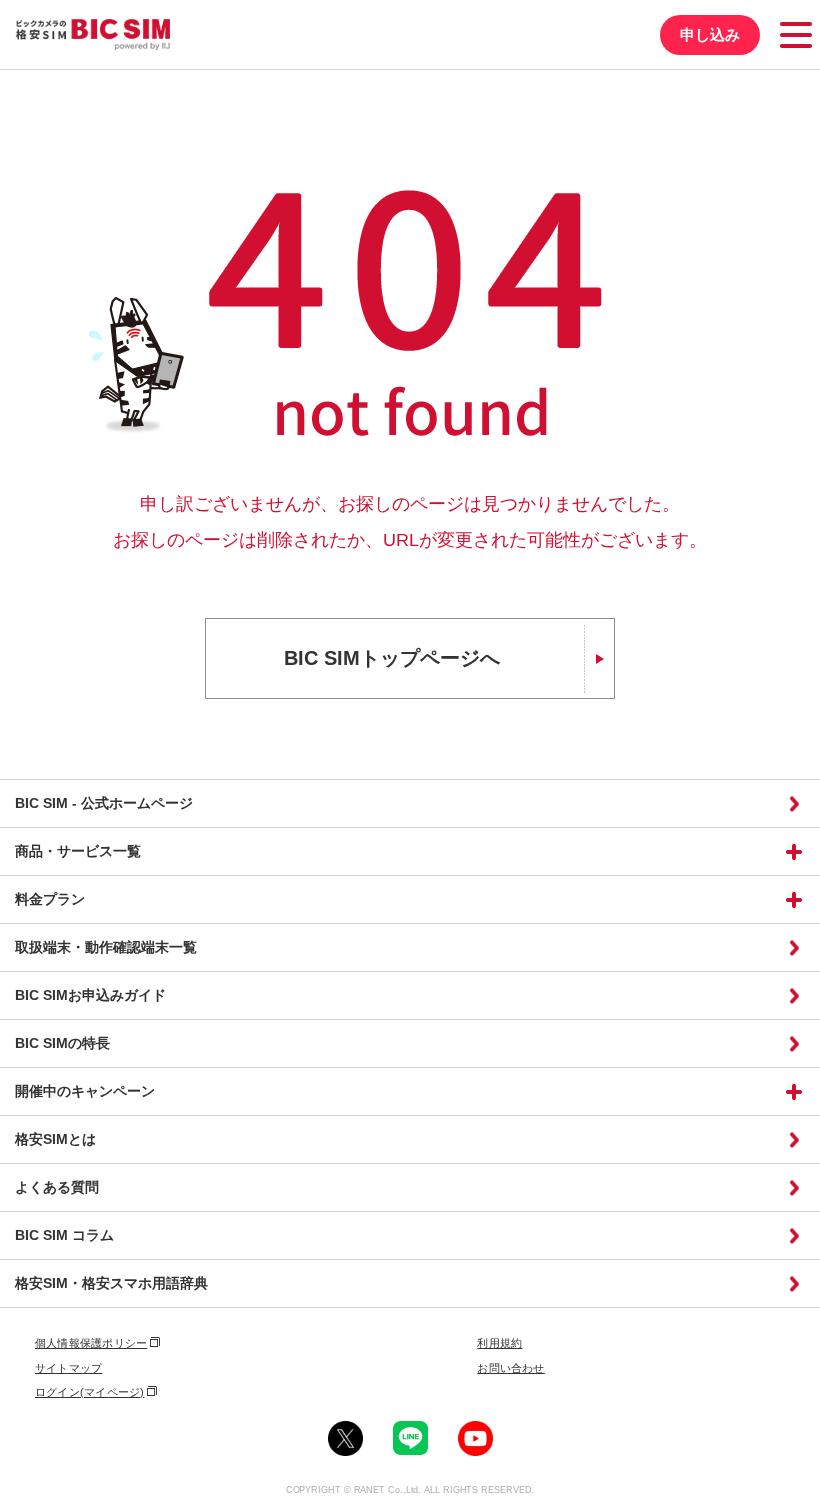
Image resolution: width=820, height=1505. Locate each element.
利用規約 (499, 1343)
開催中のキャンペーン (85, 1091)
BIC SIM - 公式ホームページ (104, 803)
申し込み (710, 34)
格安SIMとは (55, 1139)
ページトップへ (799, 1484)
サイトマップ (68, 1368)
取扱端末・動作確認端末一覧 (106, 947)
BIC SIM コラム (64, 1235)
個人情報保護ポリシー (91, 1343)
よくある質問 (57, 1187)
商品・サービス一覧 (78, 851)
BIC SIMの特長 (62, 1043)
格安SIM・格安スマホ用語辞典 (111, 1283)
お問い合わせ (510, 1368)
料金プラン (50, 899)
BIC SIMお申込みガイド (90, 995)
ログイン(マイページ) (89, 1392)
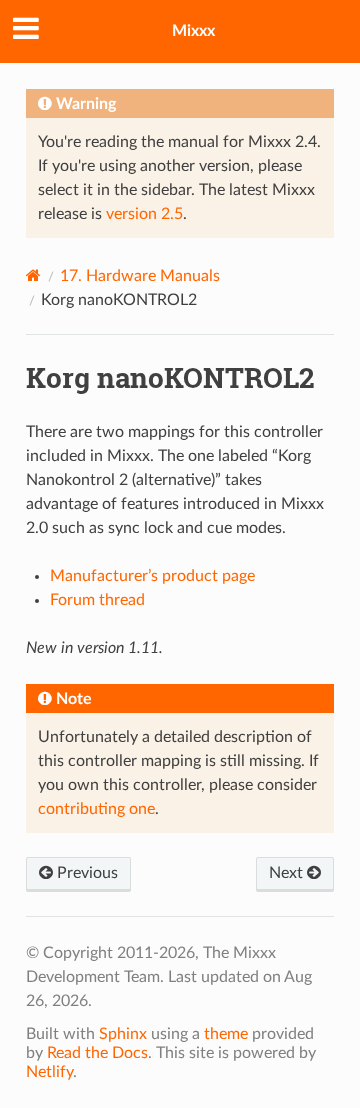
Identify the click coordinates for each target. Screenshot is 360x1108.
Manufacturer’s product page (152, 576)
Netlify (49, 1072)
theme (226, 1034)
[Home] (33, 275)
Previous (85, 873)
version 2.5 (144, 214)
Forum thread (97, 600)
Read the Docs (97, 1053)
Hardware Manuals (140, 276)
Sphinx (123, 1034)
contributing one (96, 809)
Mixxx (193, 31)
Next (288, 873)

....

→ Description of the task:
Skip the pictures; extract only the lines from the line with "BIC SIMお申込みガイド (90, 995)" through the final line of the material, exactly as they appear.

→ Response for this exercise:
BIC SIMお申込みガイド (90, 995)
ログイン(マイページ) (89, 1392)
Identify the click coordinates for each target. Screenshot is 360x1108.
Manufacturer’s product page (152, 576)
Netlify (49, 1072)
theme (226, 1034)
[Home] (33, 275)
Previous (85, 873)
version 2.5 (144, 214)
Forum thread (97, 600)
Read the Docs (97, 1053)
Hardware Manuals (140, 276)
Sphinx (123, 1034)
contributing one (96, 809)
Mixxx (193, 31)
Next (288, 873)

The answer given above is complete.